Correct insertion of a simple eukaryotic plasma-membrane protein into the cytoplasmic membrane of Escherichia coli.

A genetic system for directly synthesizing eukaryotic membrane proteins in Escherichia coli and assessing their ability to insert into the bacterial cytoplasmic membrane is described. The components of this system are the direct expression vector, pYZ4, and the mature beta-lactamase (BlaM) cassette plasmid, pYZ5, that can be used to generate translational fusions of BlaM to any synthesized membrane protein. The beta-subunit of sheep-kidney Na,K-ATPase (beta NKA), a class-II plasma membrane protein, was synthesized in E. coli using pYZ4, and BlaM was fused to a normally extracellular portion of it.
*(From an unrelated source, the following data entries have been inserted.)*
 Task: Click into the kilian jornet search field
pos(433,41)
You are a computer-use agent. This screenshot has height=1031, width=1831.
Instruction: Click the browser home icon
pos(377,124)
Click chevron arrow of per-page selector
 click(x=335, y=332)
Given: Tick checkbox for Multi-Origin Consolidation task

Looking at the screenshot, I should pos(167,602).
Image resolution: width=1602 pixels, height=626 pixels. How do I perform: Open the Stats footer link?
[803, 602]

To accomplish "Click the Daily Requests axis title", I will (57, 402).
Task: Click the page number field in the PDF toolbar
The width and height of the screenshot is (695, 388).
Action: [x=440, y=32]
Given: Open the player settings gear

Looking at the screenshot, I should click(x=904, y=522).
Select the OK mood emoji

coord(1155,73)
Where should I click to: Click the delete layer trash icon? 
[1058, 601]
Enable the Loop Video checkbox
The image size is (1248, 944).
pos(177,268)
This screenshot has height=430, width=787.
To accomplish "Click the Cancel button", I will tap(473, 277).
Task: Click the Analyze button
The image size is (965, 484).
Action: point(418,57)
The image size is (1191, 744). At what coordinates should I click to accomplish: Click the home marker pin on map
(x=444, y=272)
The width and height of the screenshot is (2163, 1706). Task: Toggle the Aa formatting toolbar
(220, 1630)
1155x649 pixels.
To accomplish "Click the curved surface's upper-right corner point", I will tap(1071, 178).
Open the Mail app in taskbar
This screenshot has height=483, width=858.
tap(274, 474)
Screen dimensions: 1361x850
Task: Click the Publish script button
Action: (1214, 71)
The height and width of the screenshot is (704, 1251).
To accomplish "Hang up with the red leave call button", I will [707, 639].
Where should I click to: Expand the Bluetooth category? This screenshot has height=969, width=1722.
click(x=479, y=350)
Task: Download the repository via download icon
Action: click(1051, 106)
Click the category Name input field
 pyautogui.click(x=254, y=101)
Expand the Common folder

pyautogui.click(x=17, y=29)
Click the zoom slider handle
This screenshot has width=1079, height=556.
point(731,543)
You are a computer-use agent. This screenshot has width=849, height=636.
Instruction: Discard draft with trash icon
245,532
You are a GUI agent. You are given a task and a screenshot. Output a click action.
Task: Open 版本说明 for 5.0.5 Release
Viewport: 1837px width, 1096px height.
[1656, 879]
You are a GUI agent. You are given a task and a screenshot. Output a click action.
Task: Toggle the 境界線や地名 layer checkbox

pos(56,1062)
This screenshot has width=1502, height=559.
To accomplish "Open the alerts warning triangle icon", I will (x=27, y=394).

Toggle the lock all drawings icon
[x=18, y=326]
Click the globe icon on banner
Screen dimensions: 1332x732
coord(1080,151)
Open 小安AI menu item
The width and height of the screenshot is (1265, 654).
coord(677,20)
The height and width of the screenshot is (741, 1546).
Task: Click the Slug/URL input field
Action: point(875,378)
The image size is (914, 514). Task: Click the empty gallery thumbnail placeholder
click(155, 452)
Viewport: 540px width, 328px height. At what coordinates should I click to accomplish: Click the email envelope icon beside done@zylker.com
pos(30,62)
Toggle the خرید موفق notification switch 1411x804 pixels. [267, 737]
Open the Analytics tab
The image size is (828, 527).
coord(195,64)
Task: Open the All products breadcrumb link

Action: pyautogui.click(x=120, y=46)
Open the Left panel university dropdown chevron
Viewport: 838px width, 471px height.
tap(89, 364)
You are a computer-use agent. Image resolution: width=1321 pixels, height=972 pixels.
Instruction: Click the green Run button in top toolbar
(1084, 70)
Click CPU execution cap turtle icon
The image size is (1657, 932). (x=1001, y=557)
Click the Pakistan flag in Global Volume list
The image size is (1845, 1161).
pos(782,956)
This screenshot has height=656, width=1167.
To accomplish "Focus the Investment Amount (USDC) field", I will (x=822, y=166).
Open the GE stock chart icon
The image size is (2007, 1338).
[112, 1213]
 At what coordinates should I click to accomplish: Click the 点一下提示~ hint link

The fusion protein conferred ampicillin resistance on individual host cells, indicating that the BlaM portion had been translocated to the bacterial periplasm, and that, by inference, the eukaryotic plasma-membrane protein can insert into the bacterial cytoplasmic membrane. A series of 31 beta NKA::BlaM fusion proteins was isolated and characterised to map the topology of the eukaryotic plasma membrane protein with respect to the bacterial cytoplasmic membrane. This analysis revealed that the organisation of the beta NKA in the E. coli cytoplasmic membrane was indistinguishable from that in its native plasma membrane.